Otmar Emminger (Bundesbankpräsident von 1977 bis 1979) schrieb in seinen Memoiren, dass er den Begriff im Juni 1956 erstmals öffentlich verwendete und dass diese „Formel sehr bald in den allgemeinen Sprachgebrauch“ überging.[1] Ältere Literatur schreibe irrtümlich den Begriff meist Wilhelm Röpke, und zwar ab Ende 1956, zu. Emminger reklamierte den Begriff zu Recht für sich, denn Wilhelm Röpke griff ihn erst 1959 auf.[2]

Im Rahmen der weltweiten Inflationsentwicklung und Globalisierung gewinnt in der wissenschaftlichen Diskussion über Inflationsursachen die importierte Inflation immer stärkere Bedeutung.[3] Gemeint ist dabei die Übertragung inflatorischer Entwicklungen im Ausland auf das Inland. Dadurch sollte die importierte Inflation von der „hausgemachten Inflation“ unterschieden werden.
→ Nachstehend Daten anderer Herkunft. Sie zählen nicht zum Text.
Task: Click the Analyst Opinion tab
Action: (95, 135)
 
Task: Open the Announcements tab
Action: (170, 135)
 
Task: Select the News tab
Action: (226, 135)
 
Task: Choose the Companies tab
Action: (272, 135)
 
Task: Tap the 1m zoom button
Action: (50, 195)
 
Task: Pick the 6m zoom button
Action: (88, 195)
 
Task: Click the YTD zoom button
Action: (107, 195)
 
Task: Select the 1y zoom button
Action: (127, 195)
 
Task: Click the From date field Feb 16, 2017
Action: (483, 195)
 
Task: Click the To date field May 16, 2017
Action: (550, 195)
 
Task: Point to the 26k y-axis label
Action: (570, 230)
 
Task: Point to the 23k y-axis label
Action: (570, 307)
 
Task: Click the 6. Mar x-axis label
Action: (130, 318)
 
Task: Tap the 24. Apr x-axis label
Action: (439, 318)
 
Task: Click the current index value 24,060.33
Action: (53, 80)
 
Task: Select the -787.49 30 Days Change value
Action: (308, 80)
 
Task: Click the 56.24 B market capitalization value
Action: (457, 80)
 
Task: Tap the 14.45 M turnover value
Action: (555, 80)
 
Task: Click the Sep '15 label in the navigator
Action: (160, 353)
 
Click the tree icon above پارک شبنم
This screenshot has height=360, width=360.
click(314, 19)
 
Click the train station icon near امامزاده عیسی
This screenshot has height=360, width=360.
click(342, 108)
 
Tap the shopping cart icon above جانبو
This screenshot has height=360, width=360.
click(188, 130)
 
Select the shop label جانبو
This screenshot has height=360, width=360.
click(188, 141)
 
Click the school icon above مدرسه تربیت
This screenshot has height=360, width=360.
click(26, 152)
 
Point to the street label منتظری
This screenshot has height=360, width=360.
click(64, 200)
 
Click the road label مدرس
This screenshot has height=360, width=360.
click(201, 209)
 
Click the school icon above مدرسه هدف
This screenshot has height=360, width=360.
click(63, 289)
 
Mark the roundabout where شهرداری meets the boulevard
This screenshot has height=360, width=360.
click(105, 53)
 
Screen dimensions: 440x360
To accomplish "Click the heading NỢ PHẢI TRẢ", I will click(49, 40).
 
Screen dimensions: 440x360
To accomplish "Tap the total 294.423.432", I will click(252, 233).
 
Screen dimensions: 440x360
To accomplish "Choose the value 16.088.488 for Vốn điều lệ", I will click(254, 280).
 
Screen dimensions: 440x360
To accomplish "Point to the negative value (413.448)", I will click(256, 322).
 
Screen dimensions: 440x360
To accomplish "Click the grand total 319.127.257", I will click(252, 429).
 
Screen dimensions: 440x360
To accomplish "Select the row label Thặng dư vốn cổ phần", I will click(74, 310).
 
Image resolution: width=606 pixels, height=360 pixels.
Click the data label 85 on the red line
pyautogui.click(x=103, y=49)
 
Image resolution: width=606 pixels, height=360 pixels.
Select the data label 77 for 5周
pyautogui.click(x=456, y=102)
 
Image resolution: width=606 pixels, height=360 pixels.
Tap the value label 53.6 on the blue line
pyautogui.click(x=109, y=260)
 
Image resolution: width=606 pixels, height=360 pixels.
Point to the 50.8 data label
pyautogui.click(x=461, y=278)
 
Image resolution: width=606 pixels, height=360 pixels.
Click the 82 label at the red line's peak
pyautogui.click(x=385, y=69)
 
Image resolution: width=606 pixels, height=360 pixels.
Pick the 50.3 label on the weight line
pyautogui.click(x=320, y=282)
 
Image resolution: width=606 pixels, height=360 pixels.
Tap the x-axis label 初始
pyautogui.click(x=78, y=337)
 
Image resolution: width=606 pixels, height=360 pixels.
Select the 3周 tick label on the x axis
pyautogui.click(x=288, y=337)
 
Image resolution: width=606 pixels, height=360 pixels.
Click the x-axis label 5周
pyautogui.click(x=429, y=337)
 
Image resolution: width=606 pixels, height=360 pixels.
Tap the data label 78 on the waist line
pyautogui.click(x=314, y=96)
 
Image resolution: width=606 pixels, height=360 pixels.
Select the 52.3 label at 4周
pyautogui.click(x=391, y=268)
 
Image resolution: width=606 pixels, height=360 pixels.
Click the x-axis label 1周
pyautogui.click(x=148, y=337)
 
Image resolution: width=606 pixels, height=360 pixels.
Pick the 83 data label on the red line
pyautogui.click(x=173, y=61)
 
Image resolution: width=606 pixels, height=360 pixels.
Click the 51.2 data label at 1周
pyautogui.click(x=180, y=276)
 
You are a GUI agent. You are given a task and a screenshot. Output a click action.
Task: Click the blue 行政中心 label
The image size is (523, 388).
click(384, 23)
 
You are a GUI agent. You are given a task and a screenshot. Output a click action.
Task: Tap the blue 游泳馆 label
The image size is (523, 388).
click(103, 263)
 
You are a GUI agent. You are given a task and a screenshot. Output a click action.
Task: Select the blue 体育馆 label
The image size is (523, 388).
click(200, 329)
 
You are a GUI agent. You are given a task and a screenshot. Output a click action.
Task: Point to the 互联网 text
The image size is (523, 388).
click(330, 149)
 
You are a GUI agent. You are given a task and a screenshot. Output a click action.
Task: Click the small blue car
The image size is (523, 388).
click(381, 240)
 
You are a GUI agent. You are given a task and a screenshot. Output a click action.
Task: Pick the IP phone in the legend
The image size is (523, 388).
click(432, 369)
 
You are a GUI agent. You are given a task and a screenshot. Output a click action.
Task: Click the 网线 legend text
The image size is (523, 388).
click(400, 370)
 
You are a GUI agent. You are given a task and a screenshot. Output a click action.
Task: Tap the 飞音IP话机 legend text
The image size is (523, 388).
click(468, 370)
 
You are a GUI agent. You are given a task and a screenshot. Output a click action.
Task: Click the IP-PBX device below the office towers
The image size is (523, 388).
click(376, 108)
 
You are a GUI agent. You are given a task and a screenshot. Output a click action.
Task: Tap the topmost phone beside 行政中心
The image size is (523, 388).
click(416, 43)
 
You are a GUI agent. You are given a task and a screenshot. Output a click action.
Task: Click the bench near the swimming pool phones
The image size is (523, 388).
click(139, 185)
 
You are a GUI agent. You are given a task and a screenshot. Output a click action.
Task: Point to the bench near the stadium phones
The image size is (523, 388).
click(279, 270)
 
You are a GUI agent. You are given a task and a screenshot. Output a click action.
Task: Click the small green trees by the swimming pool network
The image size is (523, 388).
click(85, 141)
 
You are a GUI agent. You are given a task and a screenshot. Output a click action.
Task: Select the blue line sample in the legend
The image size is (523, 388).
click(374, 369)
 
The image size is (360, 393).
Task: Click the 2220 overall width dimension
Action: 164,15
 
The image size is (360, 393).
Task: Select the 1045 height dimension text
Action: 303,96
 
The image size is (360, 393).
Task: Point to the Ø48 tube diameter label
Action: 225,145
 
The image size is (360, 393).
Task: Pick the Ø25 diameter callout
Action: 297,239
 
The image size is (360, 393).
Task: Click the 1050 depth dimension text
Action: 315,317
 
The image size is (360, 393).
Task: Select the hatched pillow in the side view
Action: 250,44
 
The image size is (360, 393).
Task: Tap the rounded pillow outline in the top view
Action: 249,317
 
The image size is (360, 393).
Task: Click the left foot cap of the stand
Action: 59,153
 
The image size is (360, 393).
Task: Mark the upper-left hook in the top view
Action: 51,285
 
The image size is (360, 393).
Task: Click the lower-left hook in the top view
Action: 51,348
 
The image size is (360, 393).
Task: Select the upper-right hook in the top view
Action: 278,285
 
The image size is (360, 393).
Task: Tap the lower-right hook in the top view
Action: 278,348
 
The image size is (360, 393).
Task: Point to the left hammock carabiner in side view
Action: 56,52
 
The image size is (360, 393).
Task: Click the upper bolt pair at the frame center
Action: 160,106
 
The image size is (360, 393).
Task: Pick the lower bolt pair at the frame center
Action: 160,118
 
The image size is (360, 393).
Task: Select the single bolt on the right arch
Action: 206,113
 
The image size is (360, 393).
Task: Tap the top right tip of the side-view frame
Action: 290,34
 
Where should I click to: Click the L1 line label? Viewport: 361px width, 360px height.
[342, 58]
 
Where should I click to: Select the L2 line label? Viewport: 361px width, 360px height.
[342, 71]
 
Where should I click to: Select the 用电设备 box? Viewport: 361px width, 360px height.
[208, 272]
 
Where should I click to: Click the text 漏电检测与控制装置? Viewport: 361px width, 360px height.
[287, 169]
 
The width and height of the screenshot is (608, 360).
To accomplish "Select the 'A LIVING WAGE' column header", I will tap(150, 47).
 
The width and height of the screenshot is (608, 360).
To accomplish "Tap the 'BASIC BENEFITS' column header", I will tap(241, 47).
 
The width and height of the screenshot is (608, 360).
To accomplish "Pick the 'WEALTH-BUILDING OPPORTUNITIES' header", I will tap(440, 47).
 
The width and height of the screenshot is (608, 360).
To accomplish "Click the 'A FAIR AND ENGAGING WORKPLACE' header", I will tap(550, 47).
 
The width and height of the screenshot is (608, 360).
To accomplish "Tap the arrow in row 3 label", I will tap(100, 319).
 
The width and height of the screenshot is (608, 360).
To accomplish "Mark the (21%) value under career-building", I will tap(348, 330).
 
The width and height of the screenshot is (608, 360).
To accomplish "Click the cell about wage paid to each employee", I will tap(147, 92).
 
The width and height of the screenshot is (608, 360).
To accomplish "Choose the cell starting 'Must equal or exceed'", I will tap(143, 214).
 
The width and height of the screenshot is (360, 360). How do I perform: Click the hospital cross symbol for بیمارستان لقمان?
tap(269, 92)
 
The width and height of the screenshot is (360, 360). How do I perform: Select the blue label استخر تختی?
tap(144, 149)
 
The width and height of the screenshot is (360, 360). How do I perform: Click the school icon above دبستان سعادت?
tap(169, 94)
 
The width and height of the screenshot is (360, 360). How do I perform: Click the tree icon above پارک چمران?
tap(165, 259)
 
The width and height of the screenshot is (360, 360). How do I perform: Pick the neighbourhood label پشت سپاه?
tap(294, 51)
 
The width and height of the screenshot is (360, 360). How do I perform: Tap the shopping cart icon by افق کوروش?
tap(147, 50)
Importierte Inflation kann auf drei externe Ursachen[4] und eine interne Ursache zurückgeführt werden:

  • Importierte Nachfrageinflation (englisch demand push inflation): Wenn im Ausland die Güternachfrage bei gegebenem Preisniveau und Vollbeschäftigung das Güterangebot übersteigt, werden dort die Preise steigen und durch Import ins Inland übertragen.
  • Importierte Angebotsinflation (englisch supply push inflation) liegt vor, wenn im Ausland Kostensteigerungen durch Überwälzung in die Güterpreise (englisch cost push inflation) stattfinden oder das Güterangebot eine höhere Gewinnmarge (englisch profit push inflation) durchsetzen kann. Die hieraus resultierenden Preissteigerungen werden durch Import ins Inland übertragen.
  • Außenhandelsinduzierte Inflation bei festen Wechselkursen: Leistungsbilanzüberschüsse durch Exporte führen im Inland zu einer Erhöhung der Geldmenge, weil die Zentralbank von den Exporteuren die Devisenüberschüsse zum festen Wechselkurs gegen Inlandswährung ankaufen muss (Devisenmarktintervention). Importiert das Inland aus dem von der Inflation betroffenen Ausland Güter mit einer geringen Preiselastizität der Nachfrage (d. h. Güter, die für die Volkswirtschaft von elementarer Bedeutung sind und nicht sofort substituiert werden können – z. B. Erdöl), so ist ein Durchschlagen der höheren Importpreise auf das inländische Preisniveau wahrscheinlich. Wenn beispielsweise wegen höherer Erdölpreise Lohnsteigerungen durchgesetzt werden, kann es über eine Lohn-Preis-Spirale auch zu einer höheren inländischen Inflation kommen. Die Erhöhung der Geldmenge bewirkt bei konstantem Güterangebot eine Preissteigerung im Inland.
  • Eine Abwertung der Inlandswährung verteuert die Importe und erhöht damit das inländische Preisniveau.[5] Diese Ursache ist die einzige durch das Inland ausgelöste „importierte Inflation“.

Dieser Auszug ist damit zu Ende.